Management considerations for effective KPI disclosure

May 6, 2018

Published: IFAC

By CPA Canada (Chartered Professional Accountants Canada)

Read about how management can effectively select and disclose key performance indicators (KPIs) in their corporate reporting to better meet investor information needs.

Most Canadian public companies include KPIs in their Management Discussion and Analysis (MD&A) and earnings press releases. KPIs may also be found in other information sources, such as investor presentations.

KPIs provide investors with additional insight into aspects of a company’s overall performance that cannot always be described in its financial statements. However, concerns are often raised that these measures lack transparency, comparability within industries, and year-over-year consistency.

It is critical for management to understand its responsibility for establishing appropriate controls related to the selection, preparation, and disclosure of KPIs.


Because of the importance of KPIs and the lack of guidance on how to approach them, this Reporting Alert aims to provide:

– a description of management’s role in relation to KPIs

– six principles to assist management in appropriately selecting and effectively disclosing KPIs


The KPI reporting landscape is in a state of transformation as stakeholders and regulators push for change.

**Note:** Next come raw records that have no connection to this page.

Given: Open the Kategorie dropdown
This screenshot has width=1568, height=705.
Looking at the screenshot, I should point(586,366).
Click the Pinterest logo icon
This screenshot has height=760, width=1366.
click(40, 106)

Stay tuned for the following two initiatives:

– The Accounting Standards Board of Canada is developing a framework to enhance the quality and reliability of performance measures reported based on best practices. The draft framework is expected to be published in June 2018.

– The Canadian Securities Administrators (CSA) are establishing a rule on the disclosures required for non-GAAP financial measures and other financial information. The proposed rule would replace CSA Staff Notice 52-306 (Revised) Non-GAAP Financial Measuresand is expected to be published for comment in the second half of 2018.